Exercise is an important part of a balanced life, but some exercises can wreak havoc on your joints if performed too often. Even if you have a joint condition, like arthritis, exercise is important for optimum joint health.
When exercising, you want to perform activities that have a low impact on your joints. These could include swimming, walking, biking or using an elliptical machine.
However, this doesn’t mean that weight training is out of the question. Part protecting your joints from injury is strengthening the muscles around your joints. How you do that will depend on your own abilities.
Protecting Your Joints
To best protect your joints, start slowly and don’t overdo it. Increasing your activity level too quickly could overwork your muscles and joints, leading to pain. Start with lighter exercises and increase the intensity as your body becomes used to the exercise.
Before jumping into the bulk of your workout, you should warm up your joints and muscles by performing range-of-motion exercises for 5-10 minutes. Once you’re warmed up, you can continue to strength training or aerobic exercises.
If you feel sharp joint pain during your workout, you should take a break immediately. It could be an indication that something is wrong. You should also stop if you notice joint swelling or redness. Applying ice for 20 minutes after the exercise could decrease the swelling.
The most important part is to trust your instincts. Don’t push yourself too hard if your joints can’t handle it. Working with a fitness professional or physical therapist could put you in the optimal position for increasing your activity at a safe, monitored level.
What to Avoid
One of the biggest mistakes you can make is exercising with improper form. For example, you should adjust workout equipment before using it. Lining everything up correctly ensures proper range of motion that keeps your joints safe.

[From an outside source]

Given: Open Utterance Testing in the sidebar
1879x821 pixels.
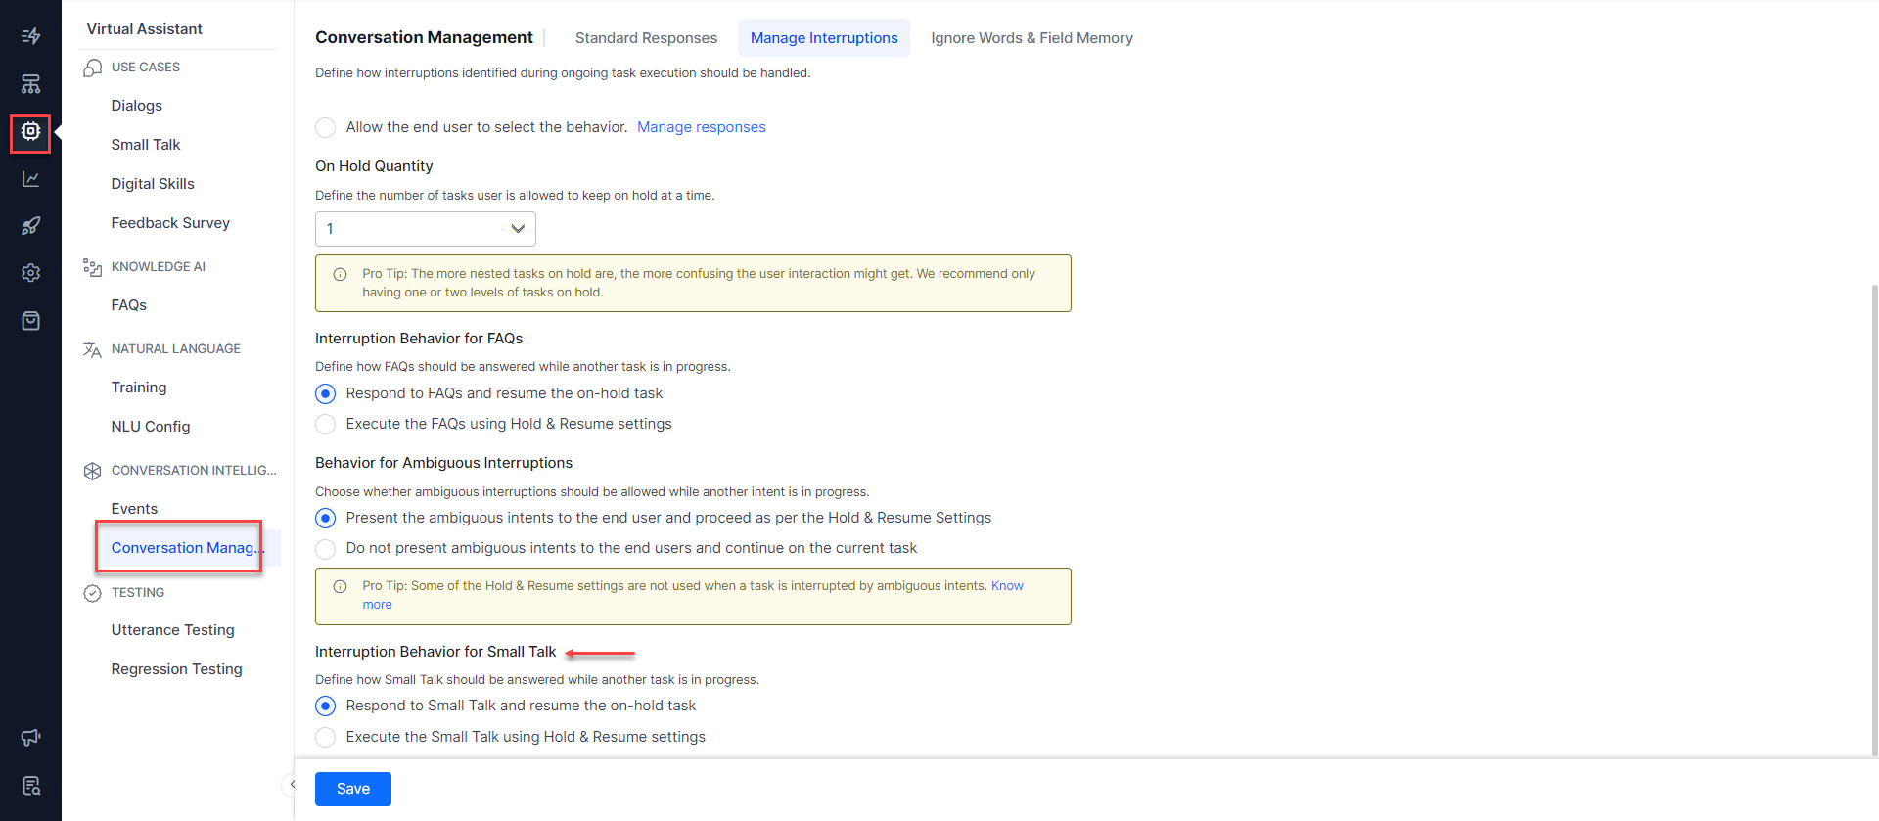Looking at the screenshot, I should (x=172, y=630).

You should also minimize the number of high-impact exercises you do. For example, running and heavy lifting puts more strain on your joints than swimming or biking would.
It’s a common misconception that exercise itself leads you to be in better shape. Recovery is arguably just as important. It prevents overuse injuries, joint inflammation and gives your body time to repair tissues that were damaged during your workouts. That damage is why you’ll feel sore after being especially active. A good rule of thumb is to rest for 1-2 days every week.